*Excerpt*.
▼
This disclosure relates generally to heat exchangers and, more particularly, to a heat exchanger configured for use as an outdoor heat exchanger in residential air conditioning and heat pump applications.
In recent years, much interest and design effort has been focused on the efficient operation of heat exchangers of refrigerant systems, particularly condensers and evaporators. A relatively recent advancement in heat exchanger technology includes the development and application of parallel flow (such as microchannel, minichannel, brazed-plate, plate-fin, or plate-and frame) heat exchangers as condensers and evaporators.
According to an embodiment, a heat exchanger is provided including a first header and a second header and a plurality of heat exchange tube arranged in spaced parallel relationship and fluidly coupling the first and second header. A flow restricting element defining a first volume and a second volume is positioned within one of the first and second header. The heat exchanger has a multi-pass configuration such that a first portion of the plurality of heat exchange tubes are coupled to the first volume and form a first fluid pass of the heat exchanger and a second portion of the plurality of heat exchange tubes are coupled to the second volume and form a second fluid pass of the heat exchanger. During operation, the heat transfer fluid conveyed through the first volume has a first saturation temperature and the heat transfer fluid conveyed through the second volume has a different second saturation temperature.
▲
*Supplied material*.
▼
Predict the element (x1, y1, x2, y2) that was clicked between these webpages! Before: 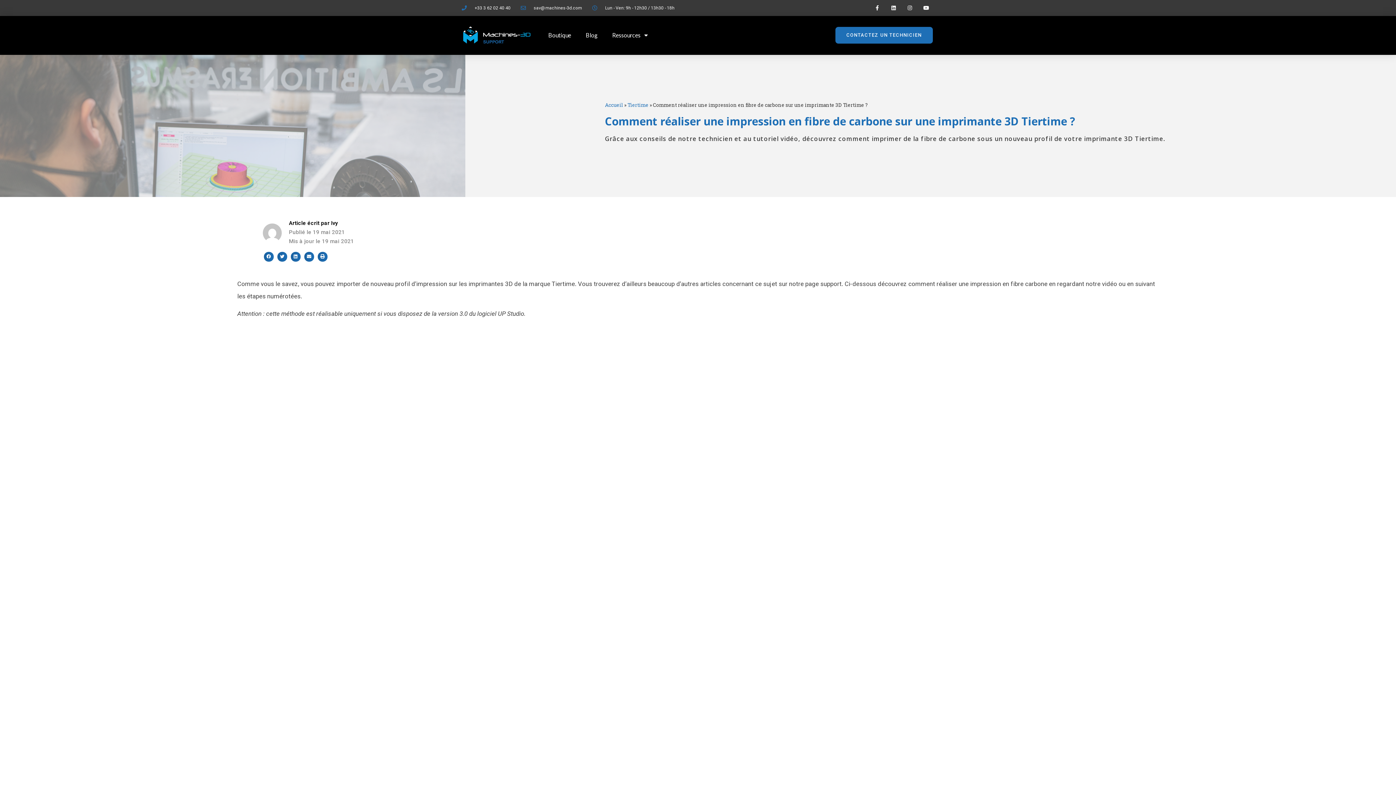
▲
▼
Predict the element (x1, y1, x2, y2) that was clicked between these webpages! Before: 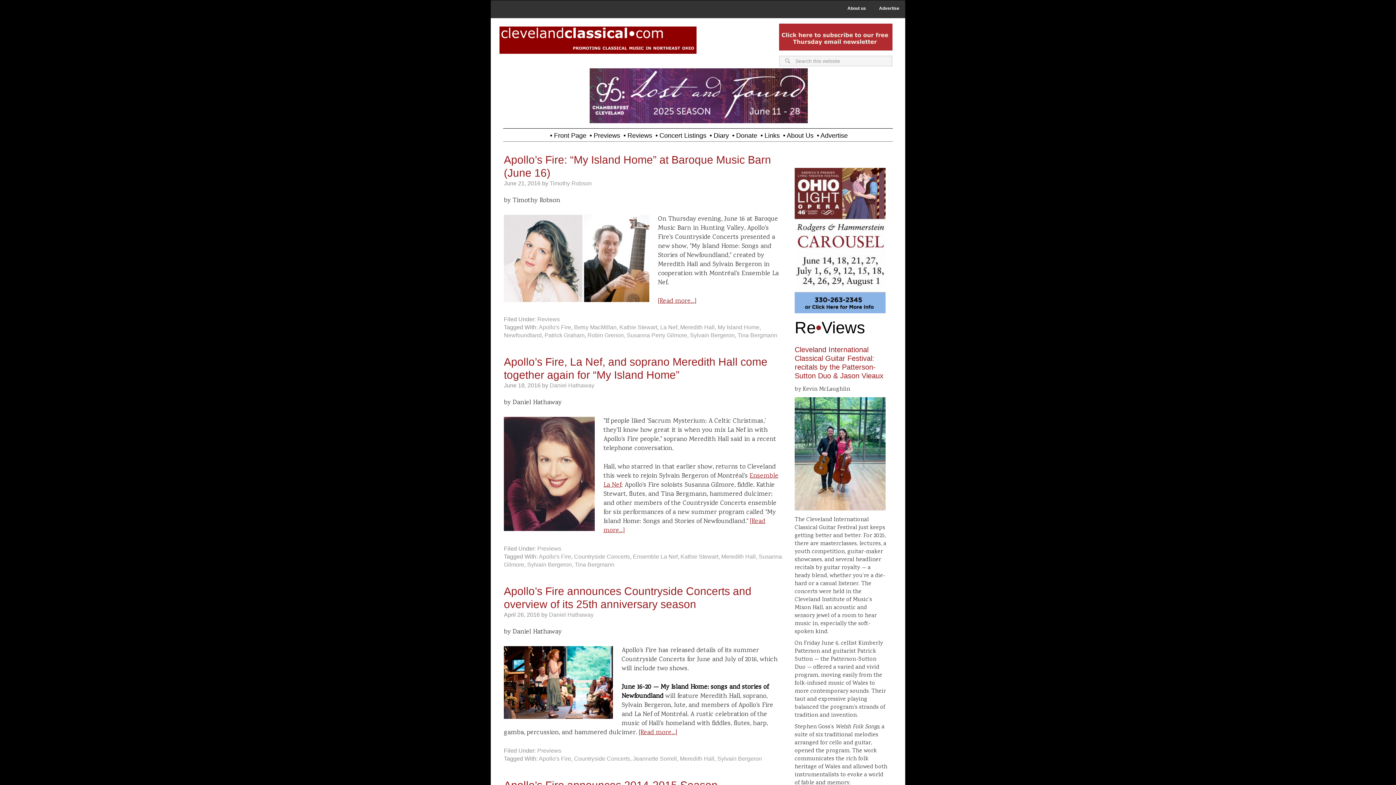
▲
▼
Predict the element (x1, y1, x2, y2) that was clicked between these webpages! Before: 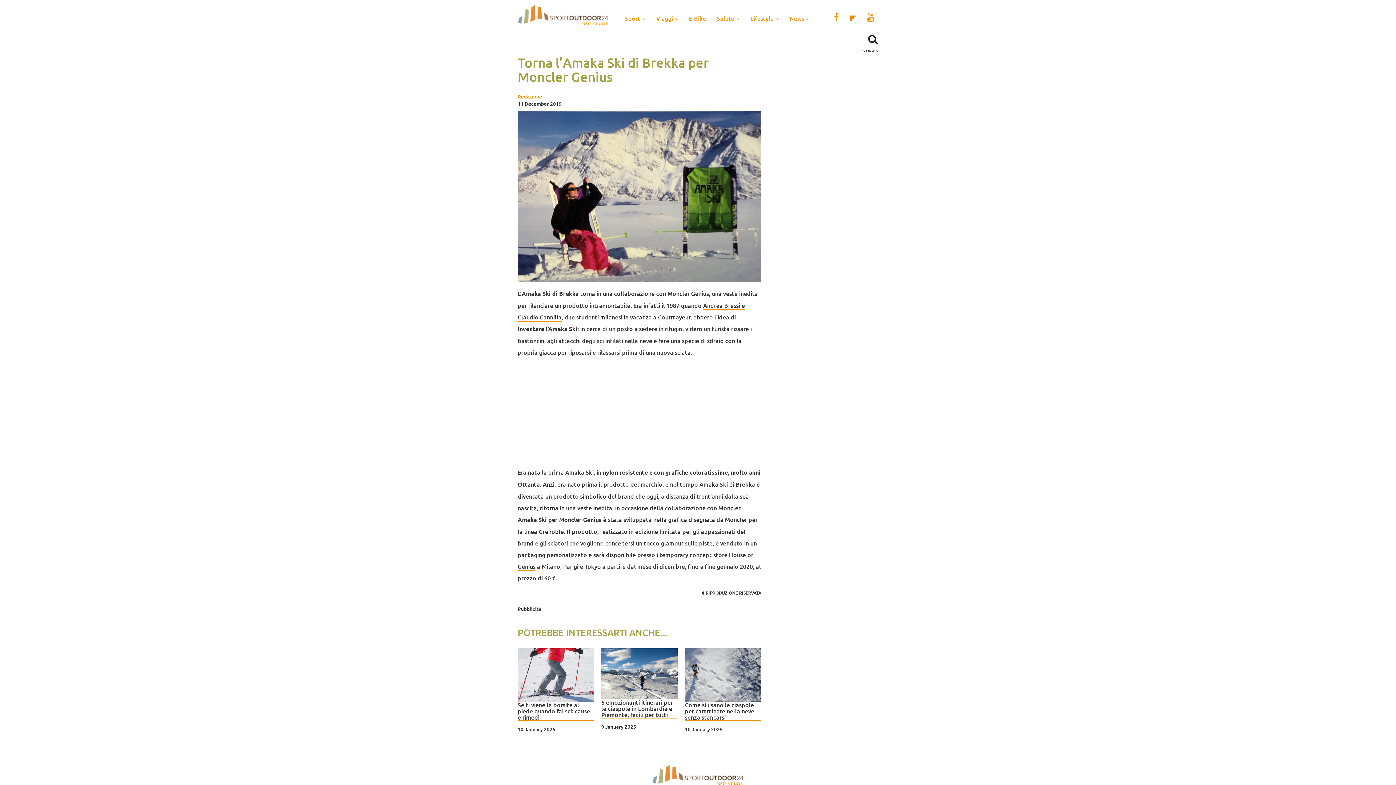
▲
*Request 1*.
Based on the heat exchanger excerpt, decide whether each statement agrees with it. Answer yes or no, and quote the words that decide it.
(a) The flow restricting element sits inside one of the two headers.
(b) The fluid in the first volume and the fluid in the second volume have the same saturation temperature.
(c) The heat exchanger is meant to serve as an indoor unit in commercial buildings.
*Request 2*.
Continue the heat exchanger excerpt from the point where it stops.
The material has no role in this exercise.

*Expected answer 1*.
(a) Yes: "A flow restricting element defining a first volume and a second volume is positioned within one of the first and second header."
(b) No: "the heat transfer fluid conveyed through the second volume has a different second saturation temperature."
(c) No: "configured for use as an outdoor heat exchanger in residential air conditioning and heat pump applications."

*Expected answer 2*.
In addition to one or more of the features described above, or as an alternative, in further embodiments a difference between the second saturation temperature and the first saturation temperature exceeds normal temperature variation within the at least one of the first header and second header.
In addition to one or more of the features described above, or as an alternative, in further embodiments the flow restricting element imparts a pressure drop on the heat transfer fluid conveyed there through during operation causing the first saturation temperature and the second saturation temperature to be different.
In addition to one or more of the features described above, or as an alternative, in further embodiments the pressure drop is between about 3 psi and about 12 psi.
In addition to one or more of the features described above, or as an alternative, in further embodiments the pressure drop is about 6 psi.
In addition to one or more of the features described above, or as an alternative, in further embodiments the flow restricting element comprises an orifice.
In addition to one or more of the features described above, or as an alternative, in further embodiments a cross-sectional area of the orifice is between about 3% and about 30% of a cross-sectional area of the at least one of the first header and the second header in which it is disposed.
In addition to one or more of the features described above, or as an alternative, in further embodiments a distributor fluidly coupled to the orifice is arranged within the second volume and is adjacent at least the second portion of the plurality of heat exchange tubes.
In addition to one or more of the features described above, or as an alternative, in further embodiments a porous insert is positioned within the second volume adjacent at least the second portion of the plurality of heat exchange tubes. The porous insert is configured to restrict a fluid flow path between the first fluid pass and the second fluid pass.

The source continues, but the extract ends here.